- [Fragen und Aufgaben]:
a – Wie schwer ist der Kieler Spitzkopf in der ersten Montage, die im Forumstext über Dorschköder empfohlen wird?
b – Führe den Forumstext über Dorschköder im gleichen Ton nach seinem letzten Satz weiter.

- [Extrahierter Text]:
<<<<

Überlegen, eine Meinung haben und flexibel sein:q .

Wie ein anderer Boardie schon schrieb:
"Nur der Versuch macht kluch"!


Petri heil 

bacalo


----------



## Aal777 (7. Februar 2006)

*AW: Dorsch köder frage*

War auch im Sommer auf Fehman und habe mit zwei rot/schwarzen Twistern als Beifänger und einen 100g Pilker. Hatte einmal und als einziger drei dorsche auf einmal dran.:g

Gruß Aal777


----------



## Ulxxx Hxxst (7. Februar 2006)

*AW: Dorsch köder frage*

Oder die Langweiler-Methode : Zwei Japse übereinander,unten `nen 250er Blei und das bei wenig Drift einfach über den Grund schleifen lassen. Zwischendurch ab und zu mal LANGSAME Pilkbewegungen.


Uli H.


----------



## Toffee (7. Februar 2006)

*AW: Dorsch köder frage*



			
				Makreli schrieb:
			
		

> Also ich habe mal ne frage ich gehe immer auf der Ostsee(Kutter angeln)aber ich fange nicht aber die anderen fangen was was mache ich falsch mein Köder ist so:
> Unten ein roter Pilker ein roter Beifäner und ein Tintenfisch in schwarz grün


 
Tintenfisch als Beifänger kannste getrost zu Hause lassen.Auf Oktopusse geht zu *99,9* % KEIN Dorsch.Probiere mal die Montagen:

1. Kieler Spitzkopf (ohne Drilling),125 gr, mit 2 japanroten (alternativ schwarz-roten) Beifängern .Abstand Pilker zum 1.Seitenarm(kein Drahtarm!!) ca 50 cm.Derselbe Abstand zwischen dem ersten und 2. Abgang.30 cm dadrüber ne normale Schlaufe.

2.Kieler Blitzpilker (mit Drilling),100 gr, und einem Beifänger.Abstand des Seitenarms zum Pilker auch wieder 50 cm.30 cm dadrüber eine normale Schlaufe.

Zum Seitenarm (das ist die schnur vom Vorfach zum Twister): Länge bis zum Hakenbogen ca 20 cm.

Gewichtsangaben natürlich je nach Drift.

>>>>

- [Bereitgestellte Einträge]:

<<<<

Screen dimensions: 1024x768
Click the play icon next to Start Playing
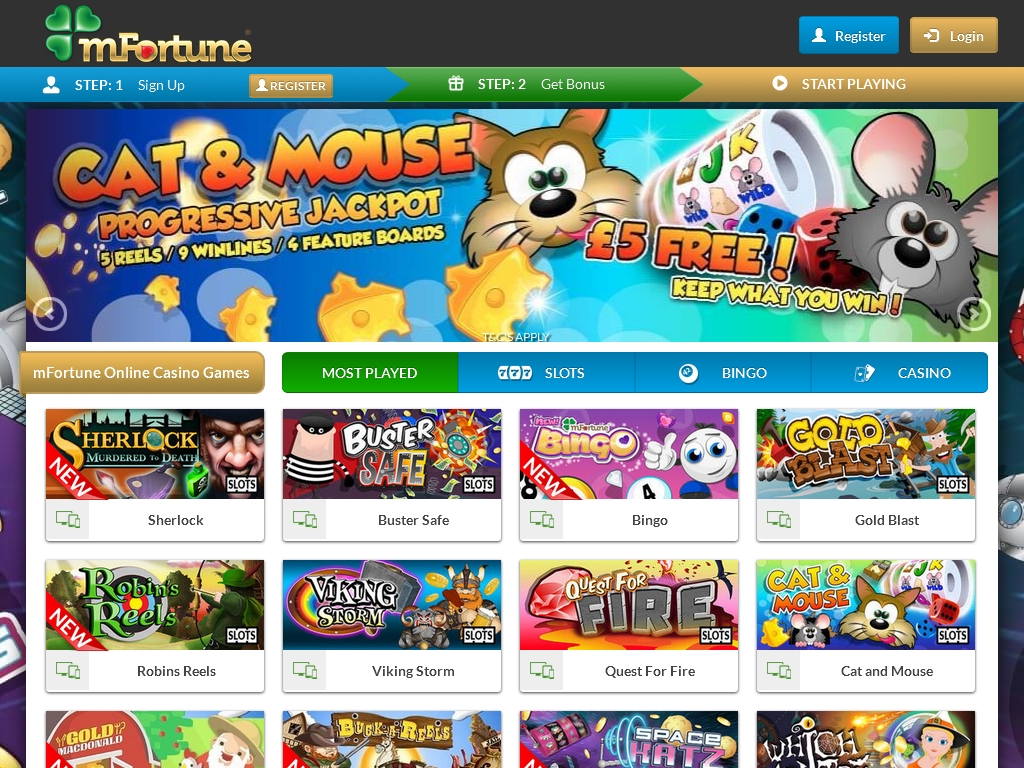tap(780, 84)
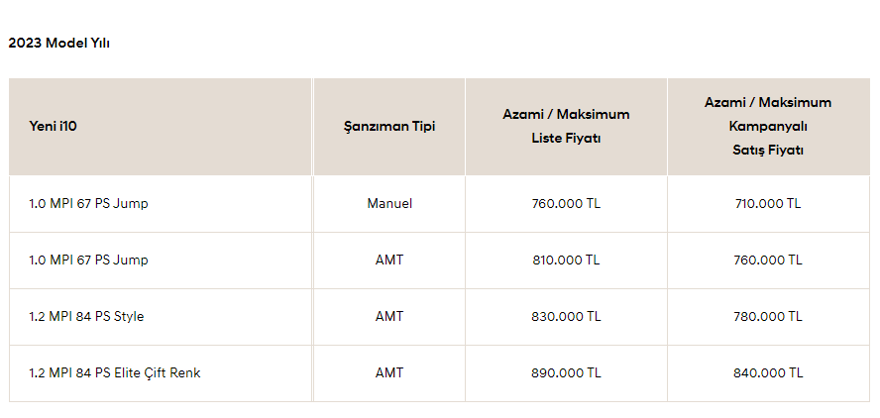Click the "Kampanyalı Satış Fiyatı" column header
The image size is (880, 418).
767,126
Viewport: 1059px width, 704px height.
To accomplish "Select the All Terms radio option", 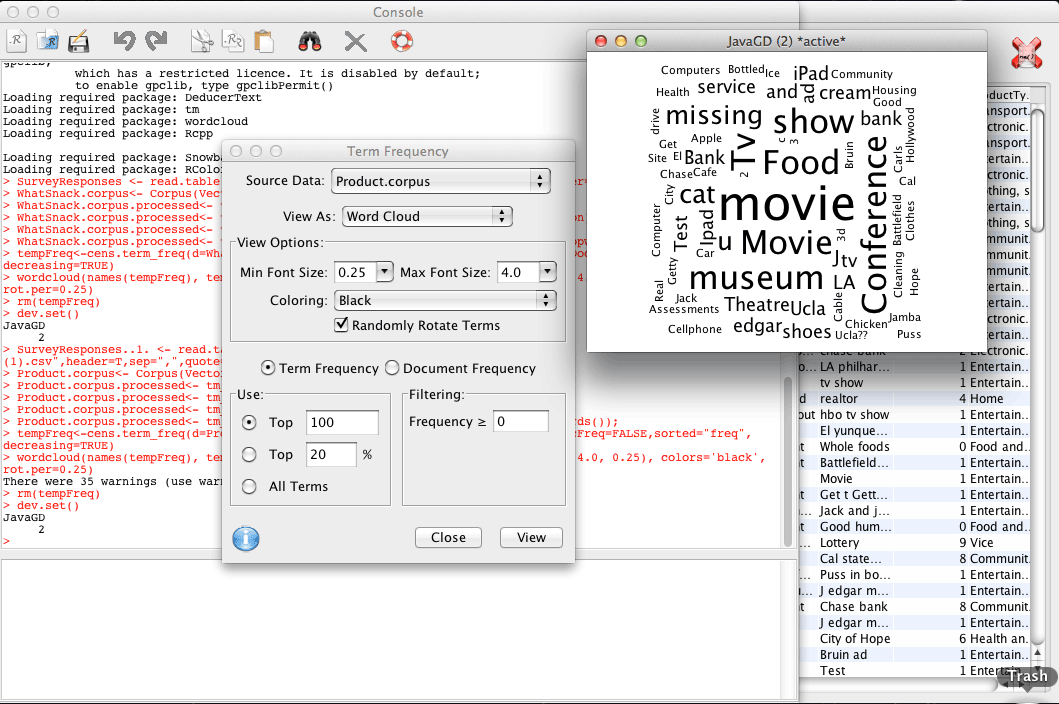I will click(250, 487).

>>>>

- [Antworten]:
a – 125 Gramm.

b –
Variiere deine Pilkerführung, aber immer am Grund bleiben , also mal nur den Pilker am Grund schleifen lassen , mal zupfend einkurbeln.Merke dir dann einfach, auf welche deiner "Aktionen" der Dorsch gebissen hat und wiederhole dann diese.

Gruß Toffee


----------



## carpi (9. Februar 2006)

*AW: Dorsch köder frage*

HI
also Beifänger weglassen würd ich schonmal garnich weil zumindest wir da immer mit abstand die Meisten Fische drauf fangen!
Von Beifängern solltest du immer eine kleine,bunte Auswahl dabei haben zum rumprobieren! dann is es auch wichtig dass du den Bodenkontakt spürst.. also nicht zu schweres Gerät und nachm absinken immer noch paar sek. liegen lassen! Das machen auch viele Falsch.

Zu den Tintenfischchen muss ich sagen dass ich auch mit denen als Beifänger sehr erfolgreich war... das wiederspricht sich zwar jez mit dem was hier die wahrscheinlichen Spezis aus der Nähe zur Ostsee geschrieben hatten aba ich kanns auch nicht ändern.. immer wenn ich aufm Kutter steh sind die verrückt nach den Tintenfischen =) aba auch hier wieder wichtig. die Farbe!

Also normal is Kutterangeln eins der leichtestens Sachen.. udn wie schon gesagt das wichtigste ist imkmer der Kontak auch mit den anderen Anglern!

viel Erfolg das nächste mal!!


----------



## Makreli (10. Februar 2006)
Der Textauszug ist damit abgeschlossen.